Yes, this same critique was posted on pen-l a few years back.  Without
posing as an expert on this issue, I would like to say that it is
probably not a case of either/or.  If GM suffered a planned loss on its
transit acquisitions, that means that its actions were probably not
neutral.  In addition, we can't take the politics of transit levies in
the 1920s (much less the prices of transit systems during the
depression) as givens; after all, not all cities went this route at that
time.  Milwaukee retained its trolleys for several decades, and many
European cities have excellent transit systems to this day.

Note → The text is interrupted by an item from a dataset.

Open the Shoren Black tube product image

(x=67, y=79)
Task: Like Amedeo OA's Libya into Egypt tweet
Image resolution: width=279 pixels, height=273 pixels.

To say that GM done it would be overly simple, but there was and is very
much a political economy of transportation investment, of which GM was a
part.

Peter

Tim Stroshane wrote:
> 
> Forwarded mail received from: PERMIT1:NAL1
> 
> I forwarded some of the discussion on California/transit to a
> colleague here at the City of Berkeley, one of our transportation
> planners, and this is his comment, with his permission.
> 
>   ------------------------------------------------------------------------
> 
> Subject: Re: Re: Re: California Gree -Reply
> Date: Thu, 24 Jun 1999 10:08:15 -0700
> From: Nathan Landau <[EMAIL PROTECTED]>
> 
> The GM conspiracy theory has little or no credibility in
> transportation circles. It's true that a GM-owned company bought
> up trolley- based transit systems and converted them to bus
> operation. But if it hadn't been GM, it most likely would have
> been someone else. Trolley systems were suffering from
> disinvestment, and politically it was very hard to raise trolley
> fares. Trolleys were increasingly being blamed for blocking
> traffic. Large cities could have created off-street rapid transit
> systems, but the voters of Los Angeles voted down the Rapid
> Transit Plan in, I think, 1927 (even so, about a mile of subway
> tunnel was built to bring trolleys into a Downtown Los Angeles
> terminal).
> 
> The changing dynamics of passenger transportation under American
> capitalism did in the trolleys. That's a harder target to blame
> than a nice juicy conspiracy, but that's the way it is.